Ha senso? In questi termini, probabilmente, no. Infatti, molti viaggiano con Uber o Airbnb, ma quasi tutti affittano i propri sci alla partenza degli impianti.
L’ingrediente mancante: un problema “a due lati”
La storia di “SkiShare” è la storia di tante piattaforme che non ce l’hanno fatta. È la storia di tutte quelle piattaforme che hanno fatto lo stesso identico errore: prendere i modelli “classici” e riportarli nel mondo delle piattaforme. La storia che abbiamo raccontato rappresenta benissimo i canoni della “customer centricity”, se pensiamo a colui che vuole noleggiare gli sci. È chiaro come “SkiShare” sia un’ottima soluzione in grado di risolvere un problema.
Le piattaforme, però, hanno due clienti. E al secondo cliente, il possessore degli sci, non stiamo risolvendo un problema. Anzi…più probabilmente glielo stiamo creando.
Per progettare una piattaforma di successo possiamo, anzi dobbiamo, essere “customer obsessed”, ma a una condizione: che ci ricordiamo di avere più clienti, interdipendenti, sulla stessa piattaforma.

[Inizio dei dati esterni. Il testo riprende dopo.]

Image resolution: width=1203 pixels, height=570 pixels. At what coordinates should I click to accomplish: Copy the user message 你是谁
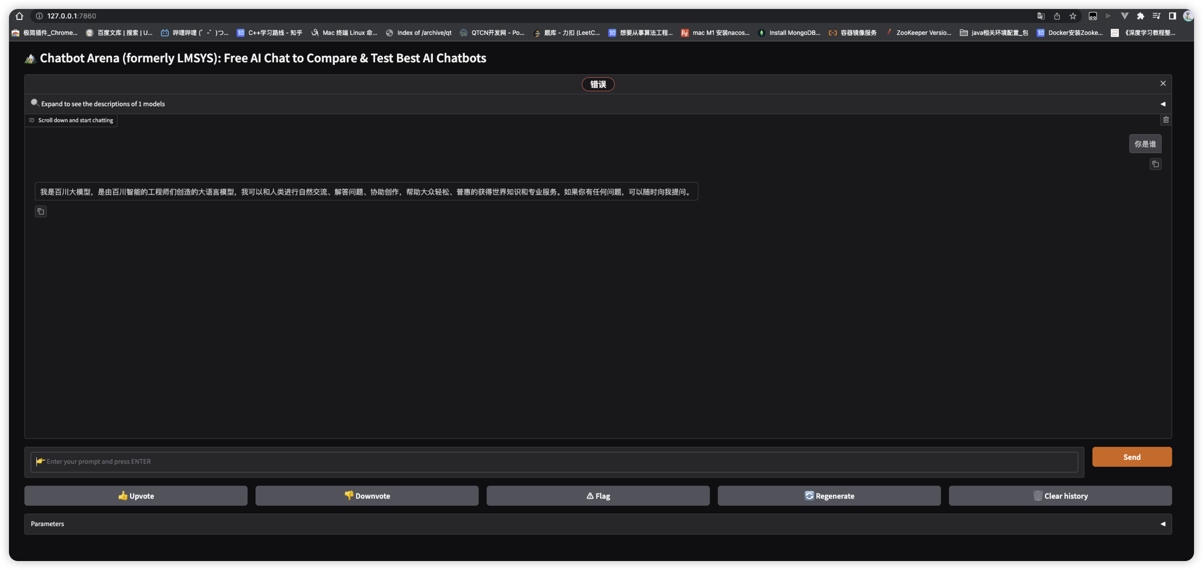coord(1155,164)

Il merito e il modello di Airbnb
E questo ci riporta ad Airbnb. O meglio, al grande merito che va riconosciuto ai founder di Airbnb. Brian Chesky, Joe Gebbia, e Nathan Blecharczyk sono stati in grado di progettare un vero e proprio sistema di valore, esperienze e significato in grado di unire i viaggiatori e gli host, specialmente nei primi anni della piattaforma, creando una vera e propria community di persone che credevano nell’idea di “Belong Anywhere”.
Recentemente, Brian Chesky è stato intervistato da Riccardo Haput per Actually CEO Insights e ha fatto un bellissimo punto su questa capacità di Airbnb di progettare vere e proprie esperienze per entrambi i clienti, piuttosto che focalizzarsi soltanto sugli aspetti tecnici.

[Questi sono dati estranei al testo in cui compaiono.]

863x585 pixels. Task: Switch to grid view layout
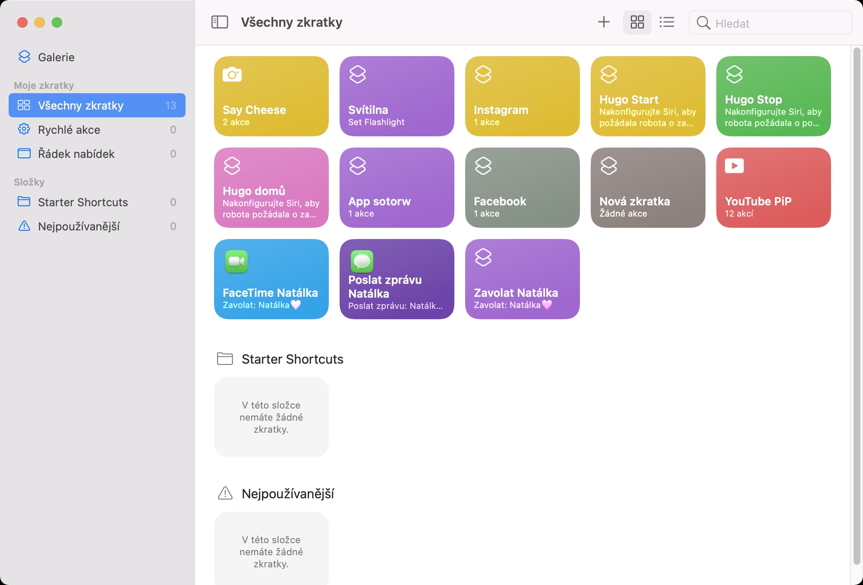[x=637, y=22]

In particolare, Chesky ha fatto un riferimento al libro “Hackers and Painters” di Paul Graham “Io e Joe eravamo più vicini a pittori che ad hacker. Anche se ci definivamo all’intersezione tra i due. Ci descrivevano come “non technical”, […] E credo che un designer non sia effettivamente tecnico come un ingegnere, ma non sia neanche un non-tecnico, come un manager, nel senso che un designer è ovviamente molto vicino al prodotto. Il designer è necessario per la buona riuscita del prodotto.”.

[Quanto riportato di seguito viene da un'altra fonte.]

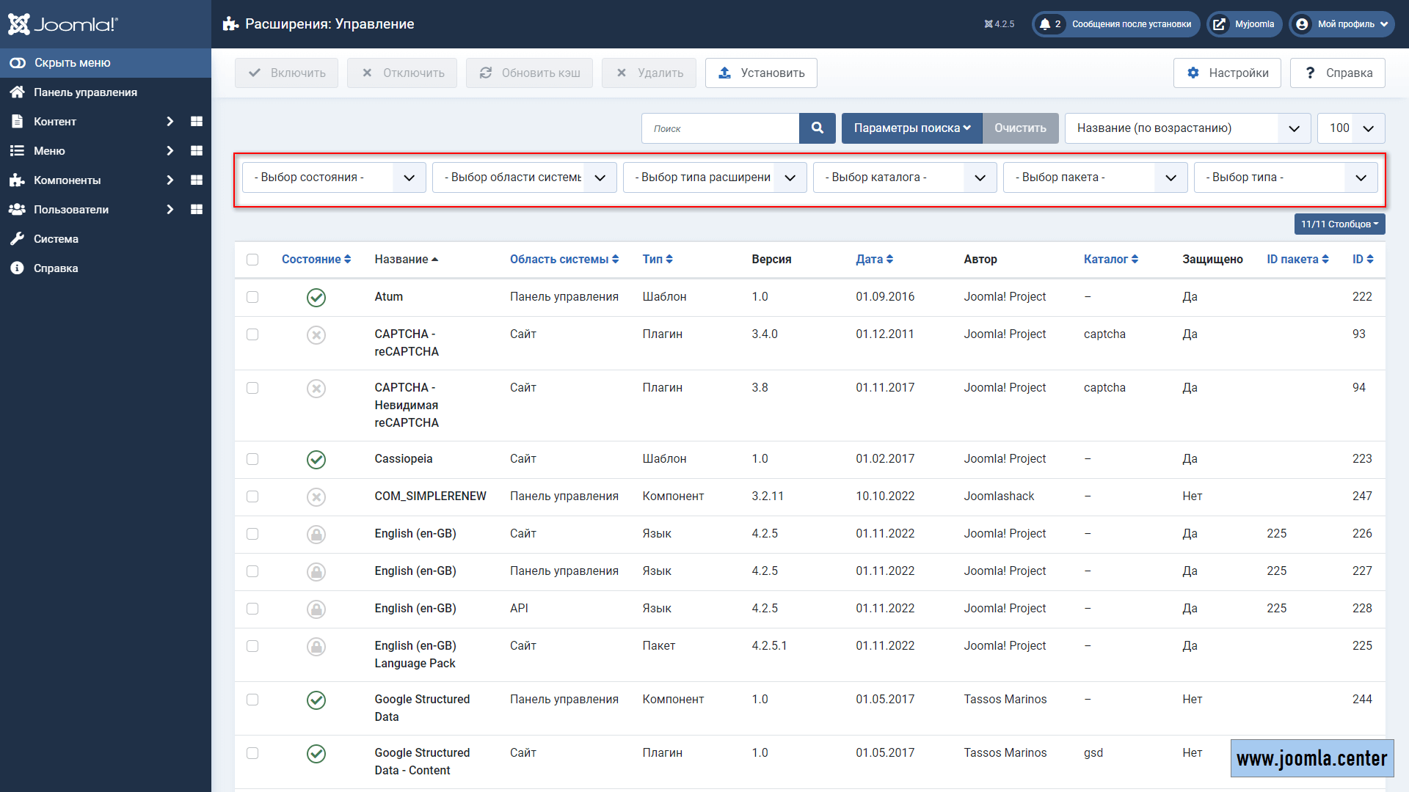
Task: Select checkbox for CAPTCHA - reCAPTCHA row
Action: click(x=252, y=334)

Il punto è semplice: la tecnologia serve, servono gli hacker che possano costruire la struttura delle piattaforme, ma servono anche i pittori, in grado di vedere l’esperienza e il senso per (tutti) i clienti della piattaforma.
Il Platform Thinking parte dal problema, non dal match
Marzo 2024. Parliamo di Platform Thinking, come di uno strumento che possa permettere anche alle aziende esistenti di fare innovazione, di fare digital business transformation, imparando dalle startup che ci hanno mostrato le potenzialità di questo modello.
Molto spesso, però, la tentazione è quella di guardare prima di tutto alla dimensione tecnologica della piattaforma, di fare prima di tutto gli hacker…quando invece dobbiamo partire dalle persone, dobbiamo essere prima di tutto “pittori” dell’esperienza che sarà, identificando i problemi che la piattaforma potrà risolvere per i vari gruppi di clienti.
Proprio da qui, siamo partiti durante l’ultimo workshop dell’Osservatorio Platform Thinking HUB, in cui oltre 40 manager provenienti da 13 grandi imprese italiane stanno sperimentando il Platform Thinking per portare i modelli a piattaforma all’interno dei loro processi di innovazione. Insieme, abbiamo provato ad identificare il problema che vogliono risolvere tramite i modelli a piattaforma…e soprattutto provato a capire come questo problema si declina per tutti i “lati” della piattaforma.
Da qui, ripartiremo per progettare una vera e propria proposizione di valore per tutti i side, ma questa è un’altra storia di cui parleremo nei prossimi mesi.